Placing aside the different patterns of population aging within countries, a factor that did affect life expectancy in Spain for the year 1900, one must always keep in mind morbidity rates. After all, it is not until the last few generations that pregnancy does not constitute a significant risk to life expectancy or that today ageing males are rapidly increasing and addressing the imbalance between sexes after age 65 generated by lower risks in child bearing. As for the issue of the table and high infant mortality, one might assume that factor as stable throughout the periods summarized given the role of Science since the 1920s. Infant and preadolescence mortality prior to 1900 was astronomical, but rather than embark upon detailed exposition, here is a good intro:
 

Prior to 1900, infant mortality rates of two and three hundred obtained throughout the world. The infant mortality rate would fluctute sharply according to the weather, the harvest, war, and epidemic disease. In severe times, a majority of infants would die within one year. In good times, perhaps two hundred per thousand would die. So great was the pre-modern loss of children's lives that anthropologists claim to have found groups that do not name children until they have survived a year. 

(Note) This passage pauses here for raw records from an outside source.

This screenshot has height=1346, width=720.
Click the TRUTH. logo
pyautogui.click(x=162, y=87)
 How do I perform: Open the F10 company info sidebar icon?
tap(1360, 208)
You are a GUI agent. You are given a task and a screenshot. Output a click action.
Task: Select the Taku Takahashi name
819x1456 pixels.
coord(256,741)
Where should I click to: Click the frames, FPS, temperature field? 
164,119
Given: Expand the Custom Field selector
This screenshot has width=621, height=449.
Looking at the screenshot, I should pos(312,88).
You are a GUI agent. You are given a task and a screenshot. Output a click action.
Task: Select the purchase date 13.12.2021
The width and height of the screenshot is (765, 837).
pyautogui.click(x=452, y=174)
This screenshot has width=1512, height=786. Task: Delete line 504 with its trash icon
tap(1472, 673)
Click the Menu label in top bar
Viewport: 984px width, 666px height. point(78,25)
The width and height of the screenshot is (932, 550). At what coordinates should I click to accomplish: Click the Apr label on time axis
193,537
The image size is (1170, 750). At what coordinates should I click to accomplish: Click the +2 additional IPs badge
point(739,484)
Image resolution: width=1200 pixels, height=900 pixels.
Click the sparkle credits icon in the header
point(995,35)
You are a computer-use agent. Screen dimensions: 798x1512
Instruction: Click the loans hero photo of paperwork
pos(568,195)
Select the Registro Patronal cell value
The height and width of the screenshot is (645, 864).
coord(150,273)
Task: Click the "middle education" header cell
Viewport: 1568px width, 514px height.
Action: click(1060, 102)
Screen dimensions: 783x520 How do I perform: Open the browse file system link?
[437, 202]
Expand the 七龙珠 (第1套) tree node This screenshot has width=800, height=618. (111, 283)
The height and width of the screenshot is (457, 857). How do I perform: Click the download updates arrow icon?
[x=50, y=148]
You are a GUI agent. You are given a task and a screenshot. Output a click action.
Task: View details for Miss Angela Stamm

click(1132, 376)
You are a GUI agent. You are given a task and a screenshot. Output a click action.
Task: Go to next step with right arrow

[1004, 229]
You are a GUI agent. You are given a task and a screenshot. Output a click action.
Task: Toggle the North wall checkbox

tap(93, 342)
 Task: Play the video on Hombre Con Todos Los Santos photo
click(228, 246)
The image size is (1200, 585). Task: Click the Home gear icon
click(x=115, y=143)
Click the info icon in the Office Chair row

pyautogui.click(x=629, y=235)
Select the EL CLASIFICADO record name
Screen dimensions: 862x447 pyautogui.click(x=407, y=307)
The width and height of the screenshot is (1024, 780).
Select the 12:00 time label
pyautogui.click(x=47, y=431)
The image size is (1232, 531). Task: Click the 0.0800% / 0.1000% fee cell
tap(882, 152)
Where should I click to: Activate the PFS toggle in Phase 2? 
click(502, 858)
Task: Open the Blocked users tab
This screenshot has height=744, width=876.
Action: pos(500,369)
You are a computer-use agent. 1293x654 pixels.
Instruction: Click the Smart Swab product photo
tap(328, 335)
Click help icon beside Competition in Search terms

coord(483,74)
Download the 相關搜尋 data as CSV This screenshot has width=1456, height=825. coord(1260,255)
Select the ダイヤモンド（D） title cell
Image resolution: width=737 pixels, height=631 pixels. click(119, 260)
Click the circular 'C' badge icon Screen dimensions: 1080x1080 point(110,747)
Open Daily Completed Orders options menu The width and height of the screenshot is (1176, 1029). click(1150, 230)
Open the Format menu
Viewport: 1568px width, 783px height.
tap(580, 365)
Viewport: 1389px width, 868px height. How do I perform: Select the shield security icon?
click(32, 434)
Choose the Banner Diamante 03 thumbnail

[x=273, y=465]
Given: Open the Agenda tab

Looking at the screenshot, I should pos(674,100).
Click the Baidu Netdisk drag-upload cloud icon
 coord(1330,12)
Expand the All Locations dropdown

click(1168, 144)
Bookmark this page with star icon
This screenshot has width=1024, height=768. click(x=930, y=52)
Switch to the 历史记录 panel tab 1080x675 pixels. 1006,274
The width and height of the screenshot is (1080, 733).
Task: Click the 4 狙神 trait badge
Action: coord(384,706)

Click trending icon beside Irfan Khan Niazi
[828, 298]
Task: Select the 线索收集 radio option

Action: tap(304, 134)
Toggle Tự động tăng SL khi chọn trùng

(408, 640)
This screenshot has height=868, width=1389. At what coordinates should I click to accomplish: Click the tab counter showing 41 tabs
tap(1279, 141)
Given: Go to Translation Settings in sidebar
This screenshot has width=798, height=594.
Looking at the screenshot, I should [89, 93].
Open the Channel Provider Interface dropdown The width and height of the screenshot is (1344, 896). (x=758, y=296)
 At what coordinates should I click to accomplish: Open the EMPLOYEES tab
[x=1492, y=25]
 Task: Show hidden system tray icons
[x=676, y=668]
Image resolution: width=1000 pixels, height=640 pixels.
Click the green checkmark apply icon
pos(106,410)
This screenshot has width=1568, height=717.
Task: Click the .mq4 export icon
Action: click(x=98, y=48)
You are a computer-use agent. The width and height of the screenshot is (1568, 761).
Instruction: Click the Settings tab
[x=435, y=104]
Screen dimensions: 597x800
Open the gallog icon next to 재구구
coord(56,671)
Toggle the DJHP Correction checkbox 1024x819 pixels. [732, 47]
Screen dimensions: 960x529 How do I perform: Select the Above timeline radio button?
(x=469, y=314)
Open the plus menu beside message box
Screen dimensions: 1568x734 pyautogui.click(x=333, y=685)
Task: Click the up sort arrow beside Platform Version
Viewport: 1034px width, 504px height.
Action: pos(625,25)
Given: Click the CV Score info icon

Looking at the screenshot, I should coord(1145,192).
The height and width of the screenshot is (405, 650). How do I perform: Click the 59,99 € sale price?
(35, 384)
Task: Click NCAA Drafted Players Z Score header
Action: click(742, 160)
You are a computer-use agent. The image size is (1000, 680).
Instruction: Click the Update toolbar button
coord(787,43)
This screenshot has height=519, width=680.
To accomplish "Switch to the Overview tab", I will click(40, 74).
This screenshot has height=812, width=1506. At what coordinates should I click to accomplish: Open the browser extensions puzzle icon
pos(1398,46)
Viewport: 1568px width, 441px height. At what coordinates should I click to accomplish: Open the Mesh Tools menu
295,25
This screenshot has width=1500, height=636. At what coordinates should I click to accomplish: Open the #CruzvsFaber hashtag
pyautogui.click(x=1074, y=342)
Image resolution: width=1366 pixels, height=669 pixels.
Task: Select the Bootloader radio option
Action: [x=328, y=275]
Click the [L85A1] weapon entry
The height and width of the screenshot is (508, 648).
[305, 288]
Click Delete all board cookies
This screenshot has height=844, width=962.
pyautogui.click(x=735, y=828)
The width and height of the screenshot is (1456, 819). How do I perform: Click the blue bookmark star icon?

http://www.pbs.org/fmc/timeline/dmortality.htm - http://www.pbs.org/fmc/timeline/dmortality.htm


Posted By: calvo
Date Posted: 11-Jun-2009 at 22:58
Originally posted by fantasus

Those numbers, with precice decimals and without any uncerntainties are nothing but absurd!
Of course no scientist of today have that knowledge. Historians of very much more recent days would not take such data seriously, if they read about them (let us say from first modern statistics, even from 18.th century). And tell me if I am wrong, but how many data do we have for the "expansion" from Africa (65000years ago?) to Australia (50000years ago). Could it be we have not very much more than for two places?
to calvo: If we "for fun" accept a doubling rate each 1000 years from 65000 years, the resulting number would be mvery much more than You seem to realise(?) a number with twenty something zeros i think.
 
I suggest that you check out this website:
 
https://www3.nationalgeographic.com/genographic/index.html - https://www3.nationalgeographic.com/genographic/index.html
 
It belongs to an ongoing project into investigating the genetic origins of human beings today, and many academics from universities of all over the world participate in this project.
This website is very informative and explains with colloquial language the methods of genetic analysis of human beings.
I suggest that you read all the articles on this website before challenging my statements.
 
 


Posted By: gcle2003
Date Posted: 12-Jun-2009 at 10:46
What would  be extra interesting would be some information on how far these variations are simply due to adaptation and lifestyle - i.e. are 'acquired characteristics' and how many represent genuine genetic evolution - i.e. are transmissible characteristics.

-------------


Posted By: fantasus
Date Posted: 12-Jun-2009 at 15:46
You can all bet I dismiss those numbers regarding palaeolithic age as long as I have seen no evidence at all there is enough material to conclude anything with such accuracy. And of course 20.th century statistics are an entirely different matter, though I suspect there may even be some uncertainty aboub contemporary demographic data in a lot of cases.